▶ **What is being asked**: Below is some data. Retype exactly the lines starting at the one with "The height and width of the screenshot is (491, 874)." and ending at the one with "The height and width of the screenshot is (436, 697).".

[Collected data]
::::

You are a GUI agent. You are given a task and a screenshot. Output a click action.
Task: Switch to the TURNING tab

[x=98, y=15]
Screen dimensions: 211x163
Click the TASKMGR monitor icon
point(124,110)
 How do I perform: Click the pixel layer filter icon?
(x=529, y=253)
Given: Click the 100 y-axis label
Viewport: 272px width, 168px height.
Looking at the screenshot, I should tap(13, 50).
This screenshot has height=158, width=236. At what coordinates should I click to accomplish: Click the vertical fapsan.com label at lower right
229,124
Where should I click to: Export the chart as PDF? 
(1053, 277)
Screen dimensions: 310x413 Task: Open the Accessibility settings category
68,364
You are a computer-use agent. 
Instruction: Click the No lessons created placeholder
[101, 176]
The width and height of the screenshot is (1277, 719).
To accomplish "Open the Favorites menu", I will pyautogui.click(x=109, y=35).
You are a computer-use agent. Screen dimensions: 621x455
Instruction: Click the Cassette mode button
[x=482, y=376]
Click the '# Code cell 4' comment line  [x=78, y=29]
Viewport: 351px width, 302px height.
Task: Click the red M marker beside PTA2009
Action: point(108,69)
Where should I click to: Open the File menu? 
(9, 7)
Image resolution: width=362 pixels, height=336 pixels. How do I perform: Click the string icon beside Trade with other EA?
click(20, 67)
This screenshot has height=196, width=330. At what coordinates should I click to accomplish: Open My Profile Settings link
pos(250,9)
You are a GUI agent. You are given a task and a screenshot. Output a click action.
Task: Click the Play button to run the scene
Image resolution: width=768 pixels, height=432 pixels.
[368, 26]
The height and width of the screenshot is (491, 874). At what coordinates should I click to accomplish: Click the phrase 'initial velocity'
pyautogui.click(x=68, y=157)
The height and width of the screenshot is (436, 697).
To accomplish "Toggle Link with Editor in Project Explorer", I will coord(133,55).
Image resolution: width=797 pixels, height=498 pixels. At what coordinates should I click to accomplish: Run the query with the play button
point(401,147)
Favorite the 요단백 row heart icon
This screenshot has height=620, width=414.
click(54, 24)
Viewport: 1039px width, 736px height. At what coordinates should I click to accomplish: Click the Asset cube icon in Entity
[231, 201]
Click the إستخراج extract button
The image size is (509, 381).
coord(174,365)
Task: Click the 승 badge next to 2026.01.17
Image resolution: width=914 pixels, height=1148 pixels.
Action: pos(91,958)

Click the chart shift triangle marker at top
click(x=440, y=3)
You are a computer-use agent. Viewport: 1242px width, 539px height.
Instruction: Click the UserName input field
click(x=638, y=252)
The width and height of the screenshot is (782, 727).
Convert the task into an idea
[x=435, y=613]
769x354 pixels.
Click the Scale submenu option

::::

▶ **Problem solution**:
The height and width of the screenshot is (491, 874). At what coordinates should I click to accomplish: Click the phrase 'initial velocity'
pyautogui.click(x=68, y=157)
The height and width of the screenshot is (436, 697).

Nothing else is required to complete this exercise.